** Start READING PASSAGE **

1. Home
  2. Docs
  3. DLPAL LS
  4. Feature history generation function

Feature history generation function

This function allows generating and updating files with historical values of features that can be used wit in the development of a variety of trading strategies and with machine learning algos. The function allows:

– Creating historical features files for a single security, a group of securities and an ensemble of securities
– Updating of historical feature files with new instances as new data becomes available for a universe of securities.
– Creation of train/test and score files for a universe of securities from the historical feature files
– Saving and loading of default settings
– feature and train/test files maintenance

Please read below before using this function:

1. This function should be used with data in the daily or higher timeframe.
2. All operations of creating historical data files, train/test and scoring files are performed in the directory specified in History parameters
3. To generate history files for a group of securities, the Select All files box must be marked
4. Always make sure that you have enough historical data for the securities considered before applying this function
5. The History length (in bars) should be no larger than 50% of the history length of the security with the shortest history in the group
6. Initial generation of history files may take in the order of a few hours to even longer depending on the number of securities in the group and instances (bas) specified
7. After the initial generation of history files, updating and generation of train/test files is a faster operation
8. Files with historical feature values have the following header: Date, Open, High, Low, Close, PLong, PShort, Pdelta, S. The files have the same name of the original data file and extension .pih
9. Train/test and scoring files have the following header: Date, Open, High, Low, Close, PLong, PShort, Pdelta, S. Target class label is added to train files. Train files have extension .pit and scoring files .pis
10. The target is a binary class of 0 or 1 based on the sign of the return one period in the future. For EOD data, 1 means that the close of next day is higher than the close of today and the reverse for 0
11. If you would like to create history, train/test and scoring files for just one security, you can save only the historical data for that security in a directory and then use the Select all files option
12. Ensemble history files have the following header header: Date, avgPL, avgPS, Pratio, avgPLS, avgPSS and are saved as pi.pie in the relevant directory.

For more information about the meaning of the parameters in the headers of the history files please read the section on Definitions and Interpretations.

Using the feature history generation function

From Tools select Create feature history. Below is the screen with the available options.

You may select just one security to create a history file or a group of securities. If you select only one security, then the option to create history for all files will be ignored.

The following must be specified on the workspace.

1. T/S file
2. Data file(s)
3. Trade parameters: Exits based on percentages (%) of entry price, points (pts) added to entry price or Next Close (NC). Trade Inputs are the Open or Close
4. Major Cluster Type: Normal, Aggressive or Moderate. Typical use is with the Normal cluster
5. Detrending option: If the option is marked the results will be adjusted for the presence of a trend based on a proprietary algorithm

To Select a T/S file

Select a T/S file from the appropriate directory. Click on a file to highlight it and then click the hand icon pointing down to move it in the selection field. Alternatively, you can just doubleclick a file and it will automatically get selected. To change the T/S file click the hand icon pointing up and repeat the selection process. Note:in the case that next close (NC) is selected as the exit parameter, a dummy T/S file must be selected with just one pair of target/stop values but these will not be used by the program.

** End READING PASSAGE **

-- STATED EXERCISE 1 --
From the feature history generation page, reproduce the stretch from "For more information" through "will be ignored." word for word.
-- STATED EXERCISE 2 --
According to the feature history generation page, what file extension do scoring files have?

** Start LISTED RECORDS **

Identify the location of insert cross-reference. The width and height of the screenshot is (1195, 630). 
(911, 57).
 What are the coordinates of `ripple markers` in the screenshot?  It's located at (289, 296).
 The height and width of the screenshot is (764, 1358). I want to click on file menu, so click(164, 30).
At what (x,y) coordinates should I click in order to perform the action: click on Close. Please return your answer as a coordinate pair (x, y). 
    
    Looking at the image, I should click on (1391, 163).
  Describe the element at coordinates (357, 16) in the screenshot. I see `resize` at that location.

** End LISTED RECORDS **

-- REPLY 1 --
For more information about the meaning of the parameters in the headers of the history files please read the section on Definitions and Interpretations.

Using the feature history generation function

From Tools select Create feature history. Below is the screen with the available options.

You may select just one security to create a history file or a group of securities. If you select only one security, then the option to create history for all files will be ignored.

-- REPLY 2 --
.pis